Here’s a breakdown of what Nvidia brought to the table.

World’s smallest supercomputer

The chipmaker announced Project Digits, which it claims is the world’s smallest AI supercomputer, available from May, selling for a hefty retail price of $3,000. Digits will feature the new Nvidia GB10 Grace Blackwell Superchip, giving developers the ability to run up to 200-bn-parameter large language models.

According to Nvidia, the supercomputer, which comes with 128GB of unified, coherent memory and up to 4TB of non-volatile memory express storage, will allow users to develop and run inference on models using their own desktop systems and deploy the models on data centre infrastructures.

“AI will be mainstream in every application for every industry,” said Jensen Huang, the founder and CEO of Nvidia. “With Project Digits, the Grace Blackwell Superchip comes to millions of developers. Placing an AI supercomputer on the desks of every data scientist, AI researcher and student empowers them to engage and shape the age of AI.”

Generative physical AI

Nvidia has announced that it is expanding Omniverse, its 3D graphics collaboration platform, providing more physical AI applications for warehouses and factories.

According to Huang, physical AI will “revolutionise” the $50trn manufacturing and logistics industries. “Everything that moves – from cars and trucks to factories and warehouses – will be robotic and embodied by AI,” he said.

Nvidia’s generative AI models are set to accelerate the creation of 3D worlds for physical AI simulation by letting developers use text prompts to generate OpenUSD (universal scene description) assets and automatically label them, enabling developers to “process 1,000 3D objects in minutes”.

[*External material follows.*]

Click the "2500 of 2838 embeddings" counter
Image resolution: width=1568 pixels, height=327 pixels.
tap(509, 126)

Moreover, at CES yesterday, Nvidia announced Mega, an Omniverse blueprint for developing, testing and optimising physical AI and robot fleets in a digital twin form before they are deployed into real-world facilities.

According to Nvidia, Mega will offer enterprises a suite of Nvidia tech, including the Omniverse to develop digital twins for testing AI-powered robot brains that drive robots, video analytics AI agents and equipment for handling complexity and scale.

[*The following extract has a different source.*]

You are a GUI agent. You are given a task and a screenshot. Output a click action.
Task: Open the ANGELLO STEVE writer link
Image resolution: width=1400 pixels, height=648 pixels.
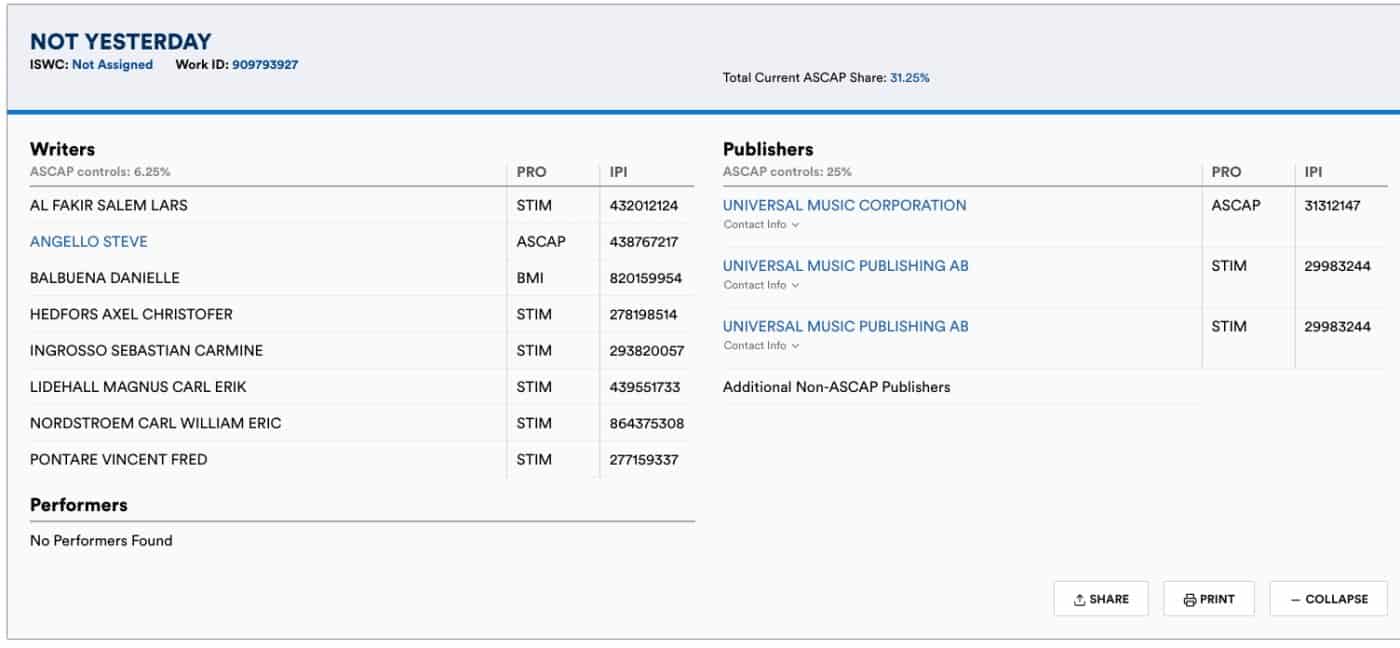[x=89, y=242]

Automotive giants partner with Nvidia

Expanding on AI’s physical applications, automakers Toyota, Aurora and Continental have announced partnerships with Nvidia to develop and build their consumer and commercial vehicle fleets on Nvidia’s accelerated computing and AI.

Toyota has announced plans to build its next-generation vehicles on Nvidia’s safety-certified Drive platform and operating system (OS), with the aim of offering vehicles functionally safe and advanced driving assistance capabilities, while Aurora and Continental announced long-term strategic partnerships with Nvidia to deploy driverless trucks at scale, also powered by Nvidia’s Drive platform.

“The autonomous vehicle revolution has arrived, and automotive will be one of the largest AI and robotics industries,” Huang said

“Nvidia is bringing two decades of automotive computing, safety expertise and its Cuda AV platform to transform the multitrillion-dollar auto industry.”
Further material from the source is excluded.